Rothenberg: The central finding is that growth in the U.S. consumer economy is both slowing across virtually all categories, and shifting across virtually all categories a fraction of a share point — from the longtime incumbent “indirect brands” to an aggregation of tiny disruptors, which we call “direct brands.”
While a lot of this is known, people tended to view it on a sector-by-sector basis. But what we found is that it’s really a series of transcendent shifts in the structure of the industry supply chain itself that are the root cause both for the slowdown and for the shift — which is, to us, even more important than the slowdown.
RTP: It brings up an interesting point because while we have covered a lot of the different emerging brands that are really disrupting traditional categories, this really points to a bigger trend with some common underlying characteristics.

INFORMATION GIVEN
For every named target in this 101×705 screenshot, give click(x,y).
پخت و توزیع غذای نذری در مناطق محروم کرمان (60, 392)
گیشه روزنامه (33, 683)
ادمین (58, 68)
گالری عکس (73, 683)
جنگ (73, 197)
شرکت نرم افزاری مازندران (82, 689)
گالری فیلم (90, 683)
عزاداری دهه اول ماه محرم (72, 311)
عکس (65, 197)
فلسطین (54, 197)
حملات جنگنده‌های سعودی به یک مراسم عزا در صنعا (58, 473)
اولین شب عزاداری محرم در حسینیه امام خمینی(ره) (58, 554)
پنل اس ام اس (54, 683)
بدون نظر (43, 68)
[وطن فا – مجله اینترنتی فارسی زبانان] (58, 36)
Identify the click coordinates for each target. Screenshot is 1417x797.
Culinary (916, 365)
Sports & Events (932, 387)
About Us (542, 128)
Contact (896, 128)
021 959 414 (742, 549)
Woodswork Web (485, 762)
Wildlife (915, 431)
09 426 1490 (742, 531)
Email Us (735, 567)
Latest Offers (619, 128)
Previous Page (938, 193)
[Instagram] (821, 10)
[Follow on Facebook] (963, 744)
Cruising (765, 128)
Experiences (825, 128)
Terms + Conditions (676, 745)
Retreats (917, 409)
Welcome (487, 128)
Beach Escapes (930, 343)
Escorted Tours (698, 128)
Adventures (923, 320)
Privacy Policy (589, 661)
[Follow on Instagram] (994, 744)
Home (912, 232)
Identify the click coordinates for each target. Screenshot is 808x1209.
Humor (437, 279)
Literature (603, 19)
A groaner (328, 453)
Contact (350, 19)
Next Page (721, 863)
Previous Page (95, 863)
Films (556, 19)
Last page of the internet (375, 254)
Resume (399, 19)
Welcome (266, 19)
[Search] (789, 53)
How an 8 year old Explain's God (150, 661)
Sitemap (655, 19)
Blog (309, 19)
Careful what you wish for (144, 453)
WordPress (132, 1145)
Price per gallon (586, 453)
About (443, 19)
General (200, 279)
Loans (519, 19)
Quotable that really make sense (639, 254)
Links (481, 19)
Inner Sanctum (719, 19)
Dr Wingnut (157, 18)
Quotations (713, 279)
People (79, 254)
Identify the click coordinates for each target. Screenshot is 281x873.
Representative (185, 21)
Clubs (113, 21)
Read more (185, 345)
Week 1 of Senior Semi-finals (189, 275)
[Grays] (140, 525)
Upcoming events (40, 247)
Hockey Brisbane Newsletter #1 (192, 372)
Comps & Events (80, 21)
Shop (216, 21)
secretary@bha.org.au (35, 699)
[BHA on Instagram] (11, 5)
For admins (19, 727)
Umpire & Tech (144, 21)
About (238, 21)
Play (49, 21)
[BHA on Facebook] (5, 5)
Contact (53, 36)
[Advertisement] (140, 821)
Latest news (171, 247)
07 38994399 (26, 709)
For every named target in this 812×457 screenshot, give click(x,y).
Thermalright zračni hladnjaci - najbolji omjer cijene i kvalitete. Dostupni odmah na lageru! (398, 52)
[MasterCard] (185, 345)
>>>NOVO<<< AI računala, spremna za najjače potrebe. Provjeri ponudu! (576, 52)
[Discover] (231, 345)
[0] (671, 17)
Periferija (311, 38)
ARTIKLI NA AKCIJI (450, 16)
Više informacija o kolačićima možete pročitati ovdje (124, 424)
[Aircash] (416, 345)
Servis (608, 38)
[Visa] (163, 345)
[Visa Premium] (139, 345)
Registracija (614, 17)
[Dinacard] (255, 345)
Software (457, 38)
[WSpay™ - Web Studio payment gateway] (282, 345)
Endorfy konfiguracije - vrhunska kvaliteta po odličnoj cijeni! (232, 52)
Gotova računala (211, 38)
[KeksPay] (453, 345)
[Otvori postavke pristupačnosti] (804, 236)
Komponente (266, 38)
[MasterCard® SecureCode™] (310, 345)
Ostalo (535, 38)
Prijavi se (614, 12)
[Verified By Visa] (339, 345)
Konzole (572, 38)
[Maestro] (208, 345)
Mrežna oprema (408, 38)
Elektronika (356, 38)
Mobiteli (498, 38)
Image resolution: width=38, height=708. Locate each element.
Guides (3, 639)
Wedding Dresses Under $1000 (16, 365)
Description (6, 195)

EXERCISE INSTRUCTIONS
(A) According to the interview about the U.S. consumer economy, what causes both the growth slowdown and the shift toward direct brands? Answer in one to three sentences.
(B) In the interview about the U.S. consumer economy, what name is given to the aggregation of tiny disruptors?
(C) Write the next part of the interview about the U.S. consumer economy, starting after its final line.
The records are material apart from the text.

ANSWERS TO THE TASKS
(A) Both stem from a series of transcendent shifts in the structure of the industry supply chain itself. The interview calls these shifts the root cause of the slowdown and of the shift.

(B) They are called "direct brands."

(C)
Rothenberg: The world at large is very familiar with Warby Parker in eyewear and Casper in mattresses, and you may have a 14-year-old daughter who’s got some Glossier cosmetics, but the tendency is to view these companies as interesting curiosities in individual segments or sectors.
What we’re showing is that they actually exist for exactly the same reasons — not analogous reasons, but exactly the same reasons, whatever the sector. What we’re actually looking at is a very large set of changes, end to end, across consumer-facing industries, that are affecting each one of those industries pretty much in exactly the same way.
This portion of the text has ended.